Use for 2 or more years of proton pump inhibitors and histamine 2 receptor antagonists (two types of acid-inhibiting medications) was associated with a subsequent new diagnosis of vitamin B 12 deficiency, according to a study appearing in the December 11 issue of JAMA.

"Vitamin B 12 deficiency is relatively common, especially among older adults; it has potentially serious medical complications if undiagnosed. Left untreated, vitamin B 12 deficiency can lead to dementia, neurologic damage, anemia, and other complications, which may be irreversible," according to background information in the article. Proton pump inhibitors (PPIs) and histamine 2 receptor antagonists (H 2 RAs) suppress the production of gastric acid, which may lead to malabsorption of vitamin B 12 , and they are among the most commonly used pharmaceuticals in the United States. However, few data exist about any association between long-term exposure to these medications and vitamin B 12 deficiency in large population-based studies.

Jameson R. Lam, M.P.H., of Kaiser Permanente, Oakland, Calif., and colleagues evaluated the relationship between the use of acid-suppressing prescription medications and vitamin B 12 deficiency within the Kaiser Permanente Northern California population. The researchers identified 25,956 patients having new diagnoses of vitamin B 12 deficiency between January 1997 and June 2011 and 184,199 patients without B 12 deficiency, and compared their exposure to acid inhibitors as observed via electronic pharmacy, laboratory, and diagnostic databases.

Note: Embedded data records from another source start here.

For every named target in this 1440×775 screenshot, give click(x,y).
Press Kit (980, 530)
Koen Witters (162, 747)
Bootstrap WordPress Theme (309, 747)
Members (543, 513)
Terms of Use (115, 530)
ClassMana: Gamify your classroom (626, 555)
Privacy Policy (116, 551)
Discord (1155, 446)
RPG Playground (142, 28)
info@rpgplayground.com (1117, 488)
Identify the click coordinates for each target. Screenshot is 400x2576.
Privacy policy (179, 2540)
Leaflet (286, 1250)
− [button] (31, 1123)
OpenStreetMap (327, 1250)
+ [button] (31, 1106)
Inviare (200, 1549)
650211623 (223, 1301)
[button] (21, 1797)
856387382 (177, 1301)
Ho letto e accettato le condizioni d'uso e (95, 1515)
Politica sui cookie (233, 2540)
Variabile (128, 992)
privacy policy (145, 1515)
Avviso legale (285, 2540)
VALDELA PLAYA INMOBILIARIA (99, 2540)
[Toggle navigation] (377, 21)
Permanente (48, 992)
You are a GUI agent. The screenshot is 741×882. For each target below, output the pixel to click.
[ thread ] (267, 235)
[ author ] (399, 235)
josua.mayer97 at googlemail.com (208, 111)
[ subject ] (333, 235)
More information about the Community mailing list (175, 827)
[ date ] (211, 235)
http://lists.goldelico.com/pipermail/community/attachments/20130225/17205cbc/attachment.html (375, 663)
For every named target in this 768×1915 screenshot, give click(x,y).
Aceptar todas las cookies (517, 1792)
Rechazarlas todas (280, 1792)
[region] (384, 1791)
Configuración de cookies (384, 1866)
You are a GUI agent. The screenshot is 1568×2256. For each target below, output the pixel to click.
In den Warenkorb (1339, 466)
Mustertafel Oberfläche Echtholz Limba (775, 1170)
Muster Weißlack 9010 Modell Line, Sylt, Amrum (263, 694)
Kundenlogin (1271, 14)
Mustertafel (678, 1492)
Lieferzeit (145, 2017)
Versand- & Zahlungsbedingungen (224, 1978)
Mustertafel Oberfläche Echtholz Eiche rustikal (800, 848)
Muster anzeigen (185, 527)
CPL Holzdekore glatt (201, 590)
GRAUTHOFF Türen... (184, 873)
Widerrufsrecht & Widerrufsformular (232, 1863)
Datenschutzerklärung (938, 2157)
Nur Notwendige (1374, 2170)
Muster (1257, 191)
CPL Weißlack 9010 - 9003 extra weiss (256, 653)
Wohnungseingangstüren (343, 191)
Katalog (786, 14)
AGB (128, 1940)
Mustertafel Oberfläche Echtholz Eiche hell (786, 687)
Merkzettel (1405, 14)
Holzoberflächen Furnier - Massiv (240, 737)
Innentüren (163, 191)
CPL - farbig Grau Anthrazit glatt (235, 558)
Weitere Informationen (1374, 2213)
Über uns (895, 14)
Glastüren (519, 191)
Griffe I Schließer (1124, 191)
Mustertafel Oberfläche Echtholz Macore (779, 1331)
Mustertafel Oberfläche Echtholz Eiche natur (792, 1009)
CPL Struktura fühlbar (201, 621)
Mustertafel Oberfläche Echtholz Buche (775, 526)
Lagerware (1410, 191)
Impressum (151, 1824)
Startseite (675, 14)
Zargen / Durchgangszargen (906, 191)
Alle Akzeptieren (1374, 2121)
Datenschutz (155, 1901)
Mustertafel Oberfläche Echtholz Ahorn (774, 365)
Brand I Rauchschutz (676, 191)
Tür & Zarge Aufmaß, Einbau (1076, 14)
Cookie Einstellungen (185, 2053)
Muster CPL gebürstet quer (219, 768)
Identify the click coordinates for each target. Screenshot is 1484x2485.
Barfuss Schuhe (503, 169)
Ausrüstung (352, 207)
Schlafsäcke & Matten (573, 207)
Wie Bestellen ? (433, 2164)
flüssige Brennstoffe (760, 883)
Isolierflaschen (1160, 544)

Among patients with a new diagnosis of vitamin B 12 deficiency, 3,120 (12.0 percent) were dispensed a 2 or more years' supply of PPIs, 1,087 (4.2 percent) were dispensed a 2 or more years' supply of H 2 RAs (without any PPI use), and 21,749 (83.8 percent) had not received prescriptions for either PPIs or H 2 RAs. Among control patients, 13,210 (7.2 percent) were dispensed a 2 or more years' supply of PPIs, 5,897 (3.2 percent) were dispensed a 2 or more years' supply of H 2 RAs (without any PPI use), and 165,092 (89.6 percent) had not received prescriptions for either PPIs or H 2 RAs.

Receiving 2 or more years' supply of PPIs and H 2 RAs was associated with increased risk for vitamin B 12 deficiency. Doses more than 1.5 PPI pills/day were more strongly associated with vitamin B 12 deficiency than were doses less than 0.75 pills/day.

The researchers found that the magnitude of the association was stronger in women and younger age groups with more potent acid suppression (PPIs vs. H 2 RAs), and that the association decreased after discontinuation of use. There was no significant trend with increasing duration of use.

"We cannot completely exclude residual confounding [factors besides the drugs] as an explanation for these findings, but, at minimum, the use of these medications identifies a population at higher risk of B 12 deficiency, independent of additional risk factors. These findings do not recommend against acid suppression for persons with clear indications for treatment, but clinicians should exercise appropriate vigilance when prescribing these medications and use the lowest possible effective dose. These findings should inform discussions contrasting the known benefits with the possible risks of using these medications," the authors conclude.